Free Travel For Teachers From Hilton

I saw something from Hilton today that intrigued me.  It’s not for everyone, in fact it’s targeted just towards teachers.  But, since my wife has been a teacher for a decade it struck my eye.

They’re giving 15 teachers a trip to anywhere they desire along with $2500 spending cash.

Travel For


If you’re a teacher, all you need to do is prepare an essay about where you want to go and why.  They’re also giving away some scholarships and Hilton gift cards.

Teachers don’t get nearly enough credit for the jobs they do.  Lots of thankless days, for the most part under paid.  Someone taking the time to recognize their efforts gets a gold star in my book.



  1. “Teachers don’t get nearly enough credit for the jobs they do. Lots of thankless days, for the most part under paid.”

    It’s not obvious that teachers are actually underpaid, by any objective metric.

    According to the Bureau of Labor Statistics, Elementary and Secondary school teachers earn an average wage of $38.39 per hour — and that figure excludes the value of generous benefits. That’s 31% higher than the average hourly wage of an accountant and 67% higher than a paralegal. (The BLS data accounts for work done by teachers at home to prepare lesson plans, grade, etc.)

    Public school teacher pensions, retiree health care and vacation time are a lot more generous than the private sector. Average benefits packages are worth about twice private sector levels. The average teacher makes ~ $55,000 in annual salary AND ANOTHER $55,000 in present and future benefits.

    Teachers who leave for other jobs take a paycut. The market values their skills at a lower price than they receive as teachers. That’s one reason why teachers don’t leave (attrition after the first few years is very low). Teacher behavior suggests they don’t actually believe they’re underpaid relative to their alternatives.

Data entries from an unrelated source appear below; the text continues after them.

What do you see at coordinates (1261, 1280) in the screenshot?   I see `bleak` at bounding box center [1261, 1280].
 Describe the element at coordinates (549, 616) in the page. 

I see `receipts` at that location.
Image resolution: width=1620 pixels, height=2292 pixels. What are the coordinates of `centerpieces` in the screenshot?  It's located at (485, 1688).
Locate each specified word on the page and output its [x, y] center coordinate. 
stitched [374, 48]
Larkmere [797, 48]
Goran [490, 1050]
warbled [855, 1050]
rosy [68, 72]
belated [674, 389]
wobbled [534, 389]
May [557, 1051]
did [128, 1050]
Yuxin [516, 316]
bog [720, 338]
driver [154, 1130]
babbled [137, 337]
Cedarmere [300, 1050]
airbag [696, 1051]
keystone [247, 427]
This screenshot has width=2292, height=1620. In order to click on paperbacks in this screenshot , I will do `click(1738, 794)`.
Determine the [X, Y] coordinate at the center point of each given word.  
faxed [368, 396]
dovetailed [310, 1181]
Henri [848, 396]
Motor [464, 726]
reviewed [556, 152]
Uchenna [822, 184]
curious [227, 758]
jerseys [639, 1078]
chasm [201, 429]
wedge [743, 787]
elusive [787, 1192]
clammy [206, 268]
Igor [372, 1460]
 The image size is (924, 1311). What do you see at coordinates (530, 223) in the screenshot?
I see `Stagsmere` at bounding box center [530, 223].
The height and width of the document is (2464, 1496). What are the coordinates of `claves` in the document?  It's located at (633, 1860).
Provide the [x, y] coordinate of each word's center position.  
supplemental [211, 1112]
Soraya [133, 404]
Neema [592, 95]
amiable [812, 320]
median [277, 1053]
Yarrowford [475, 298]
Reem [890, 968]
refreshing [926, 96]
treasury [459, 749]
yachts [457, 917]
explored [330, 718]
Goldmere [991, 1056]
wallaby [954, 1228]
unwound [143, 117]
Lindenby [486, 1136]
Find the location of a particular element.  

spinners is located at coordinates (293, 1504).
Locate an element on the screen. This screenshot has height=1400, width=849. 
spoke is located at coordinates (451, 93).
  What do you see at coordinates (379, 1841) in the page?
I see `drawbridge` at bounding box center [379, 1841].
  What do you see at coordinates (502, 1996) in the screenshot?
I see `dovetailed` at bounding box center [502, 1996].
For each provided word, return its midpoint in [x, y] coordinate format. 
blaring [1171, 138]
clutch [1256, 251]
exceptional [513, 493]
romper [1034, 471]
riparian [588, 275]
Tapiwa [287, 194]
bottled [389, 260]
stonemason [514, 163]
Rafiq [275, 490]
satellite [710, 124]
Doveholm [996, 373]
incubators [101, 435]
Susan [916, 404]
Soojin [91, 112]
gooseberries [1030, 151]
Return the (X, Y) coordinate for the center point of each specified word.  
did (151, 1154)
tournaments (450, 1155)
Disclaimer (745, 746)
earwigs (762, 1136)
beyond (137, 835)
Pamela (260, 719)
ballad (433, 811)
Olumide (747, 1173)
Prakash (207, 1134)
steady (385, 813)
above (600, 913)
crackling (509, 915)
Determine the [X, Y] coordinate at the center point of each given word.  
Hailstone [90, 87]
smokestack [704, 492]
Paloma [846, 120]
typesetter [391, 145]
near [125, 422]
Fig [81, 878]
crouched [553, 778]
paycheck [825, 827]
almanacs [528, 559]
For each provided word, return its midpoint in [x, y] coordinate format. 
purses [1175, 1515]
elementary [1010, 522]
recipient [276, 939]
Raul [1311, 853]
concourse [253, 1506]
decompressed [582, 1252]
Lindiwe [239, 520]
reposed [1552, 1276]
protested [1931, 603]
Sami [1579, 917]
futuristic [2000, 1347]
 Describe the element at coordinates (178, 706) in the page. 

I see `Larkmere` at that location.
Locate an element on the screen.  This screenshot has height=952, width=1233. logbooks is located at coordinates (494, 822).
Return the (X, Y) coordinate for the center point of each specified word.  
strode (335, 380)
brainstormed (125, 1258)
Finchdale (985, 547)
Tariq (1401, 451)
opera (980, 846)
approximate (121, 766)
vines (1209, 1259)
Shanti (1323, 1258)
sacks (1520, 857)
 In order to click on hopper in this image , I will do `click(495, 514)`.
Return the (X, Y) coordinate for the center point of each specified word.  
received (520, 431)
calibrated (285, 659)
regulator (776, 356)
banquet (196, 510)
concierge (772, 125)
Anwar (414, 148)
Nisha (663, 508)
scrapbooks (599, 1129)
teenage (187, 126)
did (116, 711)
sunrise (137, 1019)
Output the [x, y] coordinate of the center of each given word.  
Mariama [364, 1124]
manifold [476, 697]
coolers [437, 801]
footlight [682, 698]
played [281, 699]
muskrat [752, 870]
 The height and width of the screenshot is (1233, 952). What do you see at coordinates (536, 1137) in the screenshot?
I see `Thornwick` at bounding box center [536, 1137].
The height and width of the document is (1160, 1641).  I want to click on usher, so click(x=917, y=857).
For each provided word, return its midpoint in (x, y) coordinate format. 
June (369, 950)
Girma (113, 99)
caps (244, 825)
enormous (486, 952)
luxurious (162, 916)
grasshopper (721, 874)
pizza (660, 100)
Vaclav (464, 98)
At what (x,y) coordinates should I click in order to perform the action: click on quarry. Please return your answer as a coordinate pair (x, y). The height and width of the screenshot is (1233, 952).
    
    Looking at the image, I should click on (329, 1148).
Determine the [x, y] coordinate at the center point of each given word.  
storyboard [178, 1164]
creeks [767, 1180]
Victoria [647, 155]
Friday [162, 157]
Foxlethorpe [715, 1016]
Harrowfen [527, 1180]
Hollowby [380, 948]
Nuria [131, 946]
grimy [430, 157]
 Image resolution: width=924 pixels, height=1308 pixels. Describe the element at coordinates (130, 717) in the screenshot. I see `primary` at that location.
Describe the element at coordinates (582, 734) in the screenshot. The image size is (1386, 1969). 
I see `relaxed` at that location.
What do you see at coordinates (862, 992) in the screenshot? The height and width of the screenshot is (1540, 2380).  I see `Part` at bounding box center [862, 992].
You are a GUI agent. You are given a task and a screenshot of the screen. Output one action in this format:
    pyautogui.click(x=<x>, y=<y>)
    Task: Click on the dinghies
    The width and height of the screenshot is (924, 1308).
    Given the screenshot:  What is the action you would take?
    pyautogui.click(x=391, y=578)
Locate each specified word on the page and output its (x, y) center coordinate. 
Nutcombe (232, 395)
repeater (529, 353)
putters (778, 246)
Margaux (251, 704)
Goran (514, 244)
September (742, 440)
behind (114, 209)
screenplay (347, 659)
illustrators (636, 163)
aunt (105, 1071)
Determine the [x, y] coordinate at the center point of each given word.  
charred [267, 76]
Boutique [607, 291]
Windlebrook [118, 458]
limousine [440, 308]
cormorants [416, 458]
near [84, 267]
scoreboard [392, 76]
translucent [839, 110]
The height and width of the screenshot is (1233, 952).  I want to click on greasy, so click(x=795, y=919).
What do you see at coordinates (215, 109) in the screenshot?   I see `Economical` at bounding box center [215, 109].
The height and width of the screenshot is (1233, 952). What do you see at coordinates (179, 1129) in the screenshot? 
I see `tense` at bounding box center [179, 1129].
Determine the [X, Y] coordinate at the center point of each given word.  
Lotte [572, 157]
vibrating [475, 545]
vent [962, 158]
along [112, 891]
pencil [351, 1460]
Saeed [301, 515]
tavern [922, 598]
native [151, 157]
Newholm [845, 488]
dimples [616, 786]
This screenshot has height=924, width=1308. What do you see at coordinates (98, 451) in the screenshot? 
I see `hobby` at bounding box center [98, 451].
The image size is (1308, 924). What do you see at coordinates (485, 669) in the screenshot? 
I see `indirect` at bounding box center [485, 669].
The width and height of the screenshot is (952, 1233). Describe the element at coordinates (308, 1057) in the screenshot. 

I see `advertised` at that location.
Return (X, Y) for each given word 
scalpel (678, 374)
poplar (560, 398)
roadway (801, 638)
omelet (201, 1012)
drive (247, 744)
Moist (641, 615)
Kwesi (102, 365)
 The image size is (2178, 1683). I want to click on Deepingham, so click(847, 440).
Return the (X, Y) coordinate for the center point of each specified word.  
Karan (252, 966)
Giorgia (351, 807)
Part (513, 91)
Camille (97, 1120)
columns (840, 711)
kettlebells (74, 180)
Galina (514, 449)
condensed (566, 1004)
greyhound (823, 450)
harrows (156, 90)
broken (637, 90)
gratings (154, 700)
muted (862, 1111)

  2. Sadly this is one of those “vote for me” voting sweepstakes contests, where the quality of the entry doesn’t get you into the judging round, but who can get the most people to vote for them. Unless you want to play the game of “everybody vote for me every day with all the email addresses you can think of”, you will never be one of the winners. As a teacher, I’d be interested in a true contest based on quality of entry, but not this.

    1. srdshelly, you’re right that there is a “vote” element here, along with the panel of judges. Unclear how much each will play in determining the final winners.

  3. @Gary Leff, of course teachers who leave for other jobs would logically take a pay cut. They would thus be leaving jobs for which they put in years of preparation and meet specific qualifications in order to take a position that is not specific to their training and experience. I do think more teachers should travel more, and I thank you for your website, which is full of ideas that make it feasible for teachers like me to travel. I’m off to Europe for spring break on United miles!

  4. (And to be clear, I am not saying there aren’t underpaid teachers — underpaid relative to the value they create, underpaid relative to what they would earn doing other things — just that on the whole the general class of Elementary and Secondary school teachers aren’t underpaid by any reasonable metric of comparison.)

    1. Gary, I’m absolutely biased on the subject, but the hourly rates you quote come nowhere near the hourly rate my wife earned as a teacher in a county that pays their teachers higher than the average salary for teachers. Even if I just take the number of hours that school is actually in session her hourly rate never approached the BLS average even though she possessed a Masters degree and was at the higher end of the pay scale in the county. We’re I to fold in any amount of hours for lesson prep, mandatory training not included in the base hours BLS calculates and parent conferences, the hourly rate plummets to something that’s embarrassing. But, like I said, I’m very biased.